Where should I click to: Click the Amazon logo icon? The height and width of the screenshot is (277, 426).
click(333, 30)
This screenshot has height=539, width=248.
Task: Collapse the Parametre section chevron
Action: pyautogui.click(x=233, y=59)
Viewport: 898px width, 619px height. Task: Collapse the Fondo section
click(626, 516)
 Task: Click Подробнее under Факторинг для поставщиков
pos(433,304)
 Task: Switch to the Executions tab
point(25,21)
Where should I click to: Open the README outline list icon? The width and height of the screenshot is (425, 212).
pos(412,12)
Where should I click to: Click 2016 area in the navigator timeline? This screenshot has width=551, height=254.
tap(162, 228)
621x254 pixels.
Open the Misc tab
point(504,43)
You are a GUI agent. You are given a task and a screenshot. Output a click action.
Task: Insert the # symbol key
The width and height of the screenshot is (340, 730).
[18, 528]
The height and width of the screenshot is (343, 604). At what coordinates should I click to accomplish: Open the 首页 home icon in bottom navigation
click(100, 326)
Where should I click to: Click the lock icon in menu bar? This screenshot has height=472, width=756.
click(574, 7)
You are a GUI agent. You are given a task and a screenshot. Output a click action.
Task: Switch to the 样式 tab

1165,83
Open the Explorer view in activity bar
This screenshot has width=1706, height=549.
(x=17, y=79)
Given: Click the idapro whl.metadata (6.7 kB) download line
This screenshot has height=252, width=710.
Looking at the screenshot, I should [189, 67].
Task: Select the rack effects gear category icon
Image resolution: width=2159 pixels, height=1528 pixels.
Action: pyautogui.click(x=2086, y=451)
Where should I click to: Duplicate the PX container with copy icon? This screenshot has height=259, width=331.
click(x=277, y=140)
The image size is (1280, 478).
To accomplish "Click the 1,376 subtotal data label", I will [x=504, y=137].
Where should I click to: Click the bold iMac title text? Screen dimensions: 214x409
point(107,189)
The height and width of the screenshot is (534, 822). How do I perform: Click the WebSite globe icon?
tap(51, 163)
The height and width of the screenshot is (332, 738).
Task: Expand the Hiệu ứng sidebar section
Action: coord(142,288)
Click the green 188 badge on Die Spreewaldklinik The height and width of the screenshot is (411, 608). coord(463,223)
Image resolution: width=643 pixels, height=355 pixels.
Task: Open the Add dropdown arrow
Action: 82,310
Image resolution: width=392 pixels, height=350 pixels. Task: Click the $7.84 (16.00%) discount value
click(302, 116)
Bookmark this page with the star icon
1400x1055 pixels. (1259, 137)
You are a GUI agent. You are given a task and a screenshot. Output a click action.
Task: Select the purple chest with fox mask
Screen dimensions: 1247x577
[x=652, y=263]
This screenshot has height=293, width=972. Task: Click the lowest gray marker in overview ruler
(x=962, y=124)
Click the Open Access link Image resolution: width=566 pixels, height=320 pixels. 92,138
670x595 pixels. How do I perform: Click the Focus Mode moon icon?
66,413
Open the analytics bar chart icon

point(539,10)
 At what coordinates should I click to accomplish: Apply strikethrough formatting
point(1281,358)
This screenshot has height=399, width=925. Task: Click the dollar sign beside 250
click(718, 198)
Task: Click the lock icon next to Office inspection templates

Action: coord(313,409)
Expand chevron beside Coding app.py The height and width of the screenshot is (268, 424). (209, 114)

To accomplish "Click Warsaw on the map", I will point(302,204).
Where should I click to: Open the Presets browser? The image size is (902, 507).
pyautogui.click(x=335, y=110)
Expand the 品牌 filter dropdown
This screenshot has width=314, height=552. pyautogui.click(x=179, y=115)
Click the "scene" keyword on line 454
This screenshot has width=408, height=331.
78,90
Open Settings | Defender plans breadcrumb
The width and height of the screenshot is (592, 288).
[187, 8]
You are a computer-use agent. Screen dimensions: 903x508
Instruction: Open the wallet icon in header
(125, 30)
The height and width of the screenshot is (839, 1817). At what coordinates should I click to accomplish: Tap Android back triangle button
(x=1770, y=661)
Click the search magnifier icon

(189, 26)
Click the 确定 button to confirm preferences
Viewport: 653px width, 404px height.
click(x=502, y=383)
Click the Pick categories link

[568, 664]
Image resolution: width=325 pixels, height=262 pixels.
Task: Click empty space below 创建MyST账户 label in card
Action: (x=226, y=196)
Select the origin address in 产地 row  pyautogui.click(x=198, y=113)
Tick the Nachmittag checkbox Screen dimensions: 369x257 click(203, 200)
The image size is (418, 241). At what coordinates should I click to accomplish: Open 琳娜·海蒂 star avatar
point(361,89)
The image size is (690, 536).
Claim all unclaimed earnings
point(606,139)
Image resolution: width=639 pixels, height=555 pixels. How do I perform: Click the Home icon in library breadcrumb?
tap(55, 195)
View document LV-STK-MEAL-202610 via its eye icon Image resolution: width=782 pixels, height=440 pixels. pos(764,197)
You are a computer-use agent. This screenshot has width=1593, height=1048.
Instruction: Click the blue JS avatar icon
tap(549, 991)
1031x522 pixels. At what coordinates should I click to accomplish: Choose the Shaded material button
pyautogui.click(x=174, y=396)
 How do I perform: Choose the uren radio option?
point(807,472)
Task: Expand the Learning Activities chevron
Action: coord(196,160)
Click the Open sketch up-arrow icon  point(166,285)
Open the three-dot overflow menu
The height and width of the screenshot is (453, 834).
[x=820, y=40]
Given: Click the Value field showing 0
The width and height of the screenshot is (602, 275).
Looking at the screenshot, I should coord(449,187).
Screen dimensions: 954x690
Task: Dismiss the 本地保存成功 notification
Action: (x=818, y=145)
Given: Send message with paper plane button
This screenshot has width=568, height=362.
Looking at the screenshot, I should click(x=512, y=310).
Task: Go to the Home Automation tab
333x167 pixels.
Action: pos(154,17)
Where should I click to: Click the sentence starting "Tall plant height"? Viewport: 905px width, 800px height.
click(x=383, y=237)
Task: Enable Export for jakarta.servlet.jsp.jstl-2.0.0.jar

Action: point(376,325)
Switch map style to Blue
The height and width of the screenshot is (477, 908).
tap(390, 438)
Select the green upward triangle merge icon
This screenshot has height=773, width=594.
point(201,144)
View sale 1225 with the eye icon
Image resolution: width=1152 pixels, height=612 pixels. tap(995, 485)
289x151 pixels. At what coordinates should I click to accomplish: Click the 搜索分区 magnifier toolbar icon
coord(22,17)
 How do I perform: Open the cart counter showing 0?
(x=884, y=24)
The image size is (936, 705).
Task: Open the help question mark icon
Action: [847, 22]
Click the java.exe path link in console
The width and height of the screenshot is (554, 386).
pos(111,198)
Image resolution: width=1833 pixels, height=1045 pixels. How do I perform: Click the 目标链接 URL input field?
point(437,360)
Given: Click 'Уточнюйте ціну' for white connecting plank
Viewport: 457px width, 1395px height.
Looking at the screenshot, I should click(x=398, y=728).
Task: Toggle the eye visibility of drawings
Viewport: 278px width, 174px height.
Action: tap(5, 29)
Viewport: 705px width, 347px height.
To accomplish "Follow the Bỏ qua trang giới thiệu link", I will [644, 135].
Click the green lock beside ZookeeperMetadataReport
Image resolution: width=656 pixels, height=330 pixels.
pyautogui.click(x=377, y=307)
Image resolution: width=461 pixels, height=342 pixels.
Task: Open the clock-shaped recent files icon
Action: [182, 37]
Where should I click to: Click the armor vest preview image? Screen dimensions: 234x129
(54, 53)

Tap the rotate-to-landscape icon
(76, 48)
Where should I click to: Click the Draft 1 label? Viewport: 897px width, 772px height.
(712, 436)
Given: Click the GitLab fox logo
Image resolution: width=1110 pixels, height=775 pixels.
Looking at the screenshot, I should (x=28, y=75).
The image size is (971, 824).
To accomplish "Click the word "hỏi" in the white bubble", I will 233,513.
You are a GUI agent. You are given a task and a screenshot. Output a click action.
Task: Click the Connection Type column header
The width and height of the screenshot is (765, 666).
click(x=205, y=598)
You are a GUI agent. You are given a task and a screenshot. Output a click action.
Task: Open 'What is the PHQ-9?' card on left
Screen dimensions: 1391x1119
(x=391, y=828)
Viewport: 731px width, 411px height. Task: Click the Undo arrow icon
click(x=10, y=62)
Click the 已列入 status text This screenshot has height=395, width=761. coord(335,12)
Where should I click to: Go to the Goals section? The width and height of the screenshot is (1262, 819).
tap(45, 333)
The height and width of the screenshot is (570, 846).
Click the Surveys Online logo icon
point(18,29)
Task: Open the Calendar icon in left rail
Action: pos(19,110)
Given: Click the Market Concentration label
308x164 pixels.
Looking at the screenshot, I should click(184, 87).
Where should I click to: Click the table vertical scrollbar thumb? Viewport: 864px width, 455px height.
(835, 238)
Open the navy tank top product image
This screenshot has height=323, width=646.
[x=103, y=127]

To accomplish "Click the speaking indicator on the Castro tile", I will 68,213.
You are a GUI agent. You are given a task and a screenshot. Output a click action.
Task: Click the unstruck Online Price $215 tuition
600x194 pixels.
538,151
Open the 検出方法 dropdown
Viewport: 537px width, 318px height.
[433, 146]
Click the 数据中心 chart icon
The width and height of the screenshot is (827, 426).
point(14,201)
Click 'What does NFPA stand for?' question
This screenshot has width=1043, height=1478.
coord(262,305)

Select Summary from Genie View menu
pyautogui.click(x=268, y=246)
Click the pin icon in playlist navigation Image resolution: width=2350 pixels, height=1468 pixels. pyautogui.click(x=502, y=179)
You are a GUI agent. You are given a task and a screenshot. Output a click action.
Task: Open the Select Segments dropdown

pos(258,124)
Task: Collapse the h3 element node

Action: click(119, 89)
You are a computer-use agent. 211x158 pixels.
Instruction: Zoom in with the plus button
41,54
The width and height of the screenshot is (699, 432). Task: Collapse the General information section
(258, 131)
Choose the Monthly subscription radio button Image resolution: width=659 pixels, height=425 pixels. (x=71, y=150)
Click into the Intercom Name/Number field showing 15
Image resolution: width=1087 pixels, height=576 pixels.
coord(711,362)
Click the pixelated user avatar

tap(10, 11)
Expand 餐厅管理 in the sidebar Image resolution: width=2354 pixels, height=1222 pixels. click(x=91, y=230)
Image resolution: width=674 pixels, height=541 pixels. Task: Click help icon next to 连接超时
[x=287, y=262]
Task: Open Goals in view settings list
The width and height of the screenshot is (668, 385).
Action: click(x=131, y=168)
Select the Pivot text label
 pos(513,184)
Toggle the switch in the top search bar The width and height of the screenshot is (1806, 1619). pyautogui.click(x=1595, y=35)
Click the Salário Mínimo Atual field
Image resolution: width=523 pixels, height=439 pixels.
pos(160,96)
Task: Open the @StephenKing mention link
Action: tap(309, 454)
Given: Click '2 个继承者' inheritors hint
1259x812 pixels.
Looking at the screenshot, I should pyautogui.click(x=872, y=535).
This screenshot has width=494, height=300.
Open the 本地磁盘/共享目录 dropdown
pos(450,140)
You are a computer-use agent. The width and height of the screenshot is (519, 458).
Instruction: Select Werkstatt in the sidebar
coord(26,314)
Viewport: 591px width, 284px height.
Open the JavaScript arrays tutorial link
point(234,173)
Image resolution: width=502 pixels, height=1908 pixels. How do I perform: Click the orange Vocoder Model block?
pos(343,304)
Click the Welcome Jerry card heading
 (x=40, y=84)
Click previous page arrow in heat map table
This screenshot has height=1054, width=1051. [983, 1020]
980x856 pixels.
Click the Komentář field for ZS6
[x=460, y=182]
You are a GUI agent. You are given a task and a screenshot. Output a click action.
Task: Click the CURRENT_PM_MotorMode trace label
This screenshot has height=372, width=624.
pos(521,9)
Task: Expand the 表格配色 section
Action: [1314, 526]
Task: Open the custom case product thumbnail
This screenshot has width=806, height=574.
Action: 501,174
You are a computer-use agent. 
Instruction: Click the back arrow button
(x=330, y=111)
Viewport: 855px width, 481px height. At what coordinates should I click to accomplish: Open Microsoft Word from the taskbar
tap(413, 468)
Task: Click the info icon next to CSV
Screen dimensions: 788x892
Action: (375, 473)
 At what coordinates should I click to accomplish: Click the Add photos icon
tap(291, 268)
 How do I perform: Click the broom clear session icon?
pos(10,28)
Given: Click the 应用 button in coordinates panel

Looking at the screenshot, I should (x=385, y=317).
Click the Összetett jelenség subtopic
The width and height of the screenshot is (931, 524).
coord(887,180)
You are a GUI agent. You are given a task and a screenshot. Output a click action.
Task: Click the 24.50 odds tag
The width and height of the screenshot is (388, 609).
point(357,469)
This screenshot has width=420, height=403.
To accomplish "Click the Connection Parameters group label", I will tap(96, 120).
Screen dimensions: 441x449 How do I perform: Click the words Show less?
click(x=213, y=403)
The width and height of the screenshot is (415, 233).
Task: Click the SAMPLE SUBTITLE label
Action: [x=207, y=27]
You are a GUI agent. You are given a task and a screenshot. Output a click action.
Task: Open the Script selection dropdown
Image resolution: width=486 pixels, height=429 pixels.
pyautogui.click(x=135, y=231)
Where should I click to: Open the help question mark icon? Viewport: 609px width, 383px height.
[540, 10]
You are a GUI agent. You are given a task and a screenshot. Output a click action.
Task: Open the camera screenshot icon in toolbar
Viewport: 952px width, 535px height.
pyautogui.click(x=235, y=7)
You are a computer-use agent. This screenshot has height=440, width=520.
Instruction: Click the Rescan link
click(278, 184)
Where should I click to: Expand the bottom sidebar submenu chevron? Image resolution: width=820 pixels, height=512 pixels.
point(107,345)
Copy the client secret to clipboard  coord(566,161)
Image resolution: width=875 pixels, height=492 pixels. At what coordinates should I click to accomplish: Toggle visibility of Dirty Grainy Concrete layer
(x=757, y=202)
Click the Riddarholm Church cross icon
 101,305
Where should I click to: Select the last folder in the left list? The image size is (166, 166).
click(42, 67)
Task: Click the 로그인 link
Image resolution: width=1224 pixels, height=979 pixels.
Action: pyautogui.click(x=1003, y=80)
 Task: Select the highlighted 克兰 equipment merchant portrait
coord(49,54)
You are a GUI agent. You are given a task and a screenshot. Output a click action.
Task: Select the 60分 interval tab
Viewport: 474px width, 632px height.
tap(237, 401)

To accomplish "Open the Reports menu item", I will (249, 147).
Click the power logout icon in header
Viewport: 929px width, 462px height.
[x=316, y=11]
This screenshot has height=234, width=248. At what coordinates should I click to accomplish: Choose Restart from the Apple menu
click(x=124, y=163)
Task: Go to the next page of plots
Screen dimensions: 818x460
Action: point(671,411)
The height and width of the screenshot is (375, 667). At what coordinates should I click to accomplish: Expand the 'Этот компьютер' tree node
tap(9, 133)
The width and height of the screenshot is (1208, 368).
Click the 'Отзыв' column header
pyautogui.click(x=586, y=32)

┄┄┄┄┄┄┄┄┄┄

Direction: Print the lines of the listing above verbatim, starting with the line that contains "The image size is (418, 241)." and continuing through the line that contains "Action: (x=818, y=145)", both included. Output only those lines.

Solution for this task:
The image size is (418, 241). At what coordinates should I click to accomplish: Open 琳娜·海蒂 star avatar
point(361,89)
The image size is (690, 536).
Claim all unclaimed earnings
point(606,139)
Image resolution: width=639 pixels, height=555 pixels. How do I perform: Click the Home icon in library breadcrumb?
tap(55, 195)
View document LV-STK-MEAL-202610 via its eye icon Image resolution: width=782 pixels, height=440 pixels. pos(764,197)
You are a computer-use agent. This screenshot has width=1593, height=1048.
Instruction: Click the blue JS avatar icon
tap(549, 991)
1031x522 pixels. At what coordinates should I click to accomplish: Choose the Shaded material button
pyautogui.click(x=174, y=396)
 How do I perform: Choose the uren radio option?
point(807,472)
Task: Expand the Learning Activities chevron
Action: coord(196,160)
Click the Open sketch up-arrow icon  point(166,285)
Open the three-dot overflow menu
The height and width of the screenshot is (453, 834).
[x=820, y=40]
Given: Click the Value field showing 0
The width and height of the screenshot is (602, 275).
Looking at the screenshot, I should coord(449,187).
Screen dimensions: 954x690
Task: Dismiss the 本地保存成功 notification
Action: (x=818, y=145)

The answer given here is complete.